→ **DOCUMENT**:

Seeing Through Their Eyes – Why Your Former Partner’s Perspective Matters
In the aftermath of high-conflict separation, it is natural to become consumed by your own perspective. You’ve likely spent countless hours analysing what went wrong, replaying events, and trying to understand how someone you once trusted has now become unpredictable, even adversarial. When legal accusations, emotionally charged texts, and conflicting co-parenting approaches enter the picture, your instinct may be to focus on disproving, defending, or correcting your former partner’s version of events.
But one of the most overlooked and powerful strategies during this time is also one of the most counterintuitive: developing the ability to see the situation from your former partner’s point of view. Not to agree. Not to excuse. But to understand.
Every individual carries their own internal representation of the relationship and its breakdown. In Neuro-Linguistic Programming (NLP), this is referred to as their map of reality. It’s shaped by past traumas, attachment history, personality, and emotional wounds. What you experienced as a reasonable boundary may have landed to them as abandonment. What felt like open communication to you may have registered as emotional overwhelm for them. This divergence is not about who is right—it’s about recognising that two truths can exist in parallel, and both deserve to be heard if healing and forward movement are the goal.
Unfortunately, many separations descend into chaos not because the conflict is irreconcilable—but because of unchecked presumptions. When we assume malicious intent behind every action, or dismiss the other person’s emotional response as manipulation, we create additional conflict where none needs to exist. These mental narratives heighten anxiety, increase reactivity, and often backfire—particularly in legal settings where family court professionals are trained to evaluate emotional regulation, not just the facts presented.

→ **DATASET EXCERPTS**:

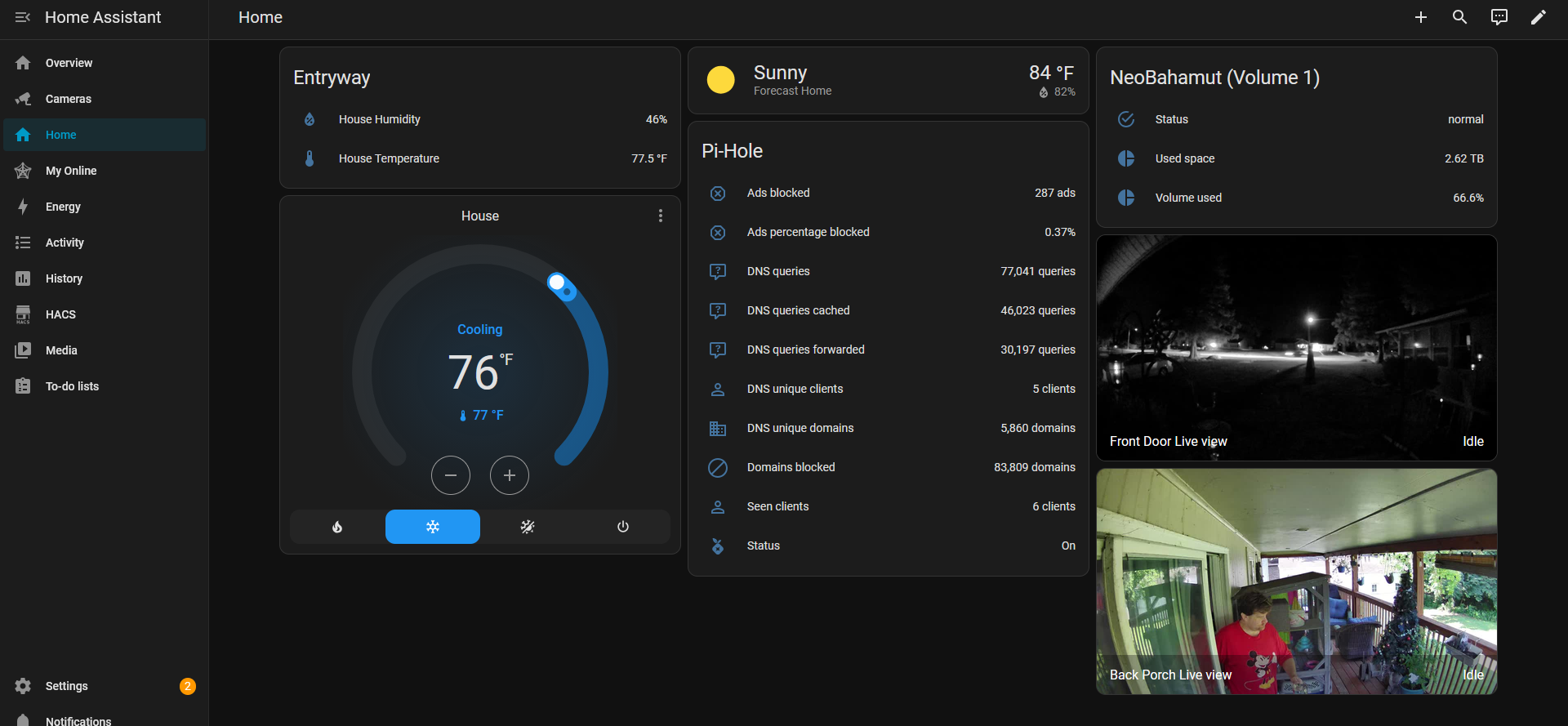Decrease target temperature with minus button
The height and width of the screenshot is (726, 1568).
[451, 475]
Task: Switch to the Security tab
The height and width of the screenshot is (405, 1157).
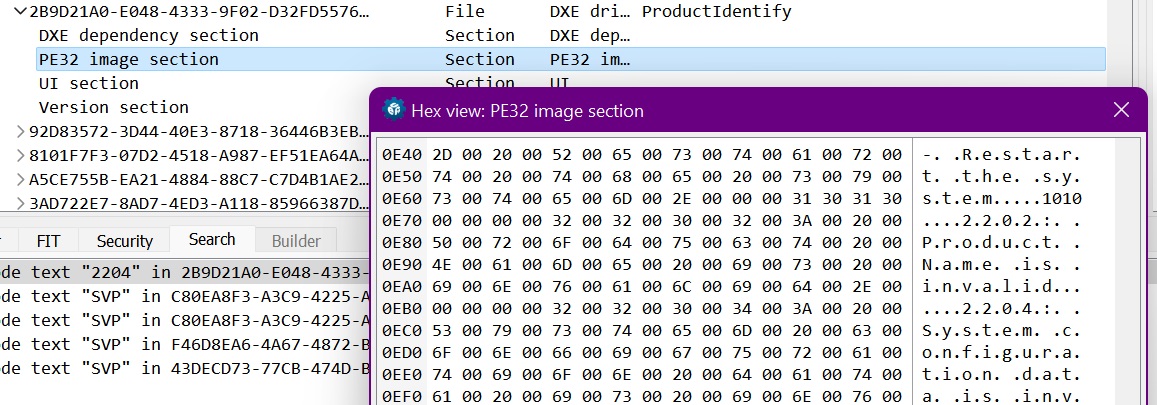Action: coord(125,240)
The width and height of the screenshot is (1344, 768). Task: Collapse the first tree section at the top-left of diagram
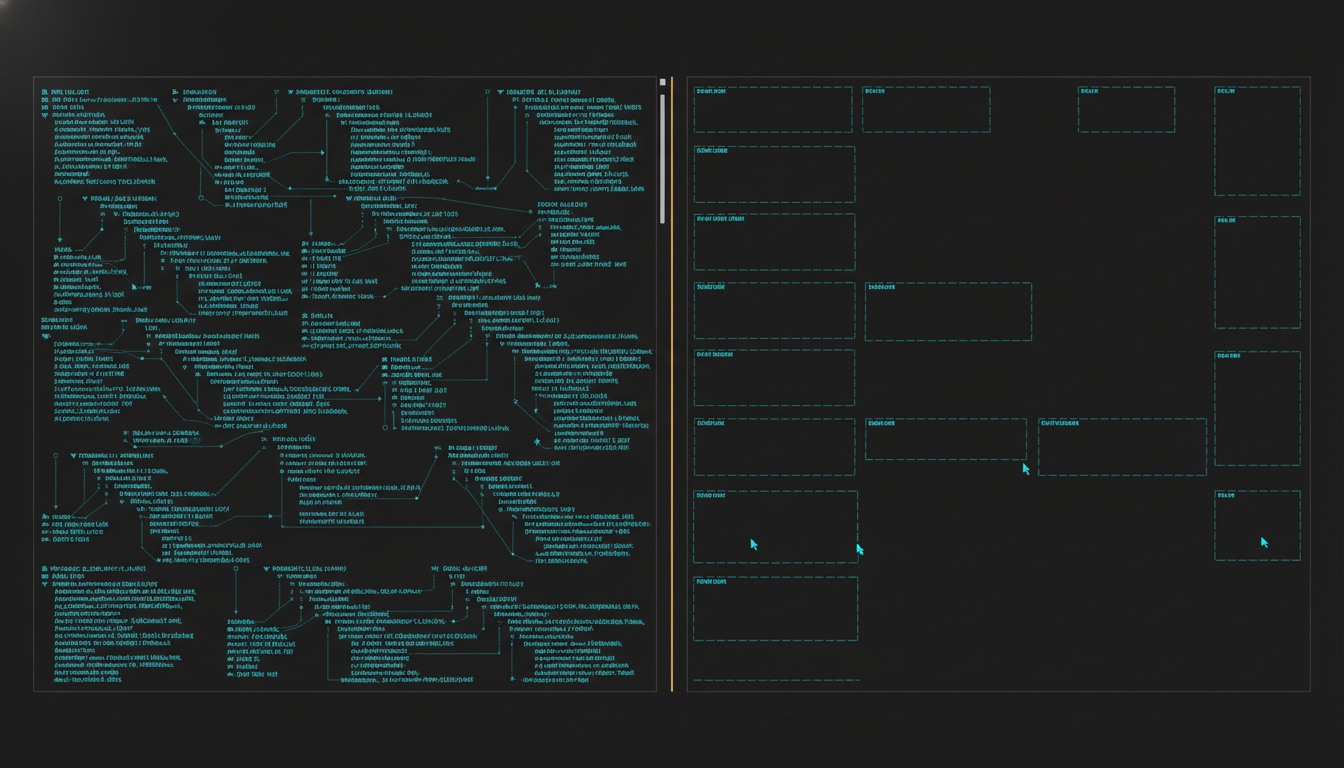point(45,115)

→ **TASK TO CARRY OUT**:
Carry on the article about seeing a former partner's perspective after separation, starting right after its last sentence. The data comes from a separate source and has no connection to the article.

→ **WRITTEN ANSWER**:
This is where grace becomes a strategic and relational asset. Offering grace to a former partner doesn’t mean condoning harmful behaviour. It means choosing not to attack their character, ridicule their emotional responses, or dismiss their needs simply because they differ from yours. Grace is the emotional discipline to honour someone’s healing timeline—even if it inconveniences your own. It’s the decision to respond with steadiness, not superiority.
For example, if your former partner asks for space—to delay responses, to communicate less frequently, or to step back from direct interaction—meeting that request can reduce friction and foster long-term cooperation. If they are emotionally shut down or avoidant, trying to force engagement may feel like control. Meeting someone where they are—not where you wish they were—is an act of emotional leadership.
But here's the deeper truth: our attempts to control the narrative, rush reconciliation, or dismiss their needs are often not about them at all. They are about us. These behaviours are usually an unconscious attempt to regulate our own nervous system—to soothe the discomfort of uncertainty, to quiet the fear of rejection, or to reclaim control in an unpredictable emotional landscape. We try to change the other person not out of cruelty, but because it temporarily calms our anxiety. The problem is, it doesn’t last—and worse, it often escalates the tension we were trying to avoid.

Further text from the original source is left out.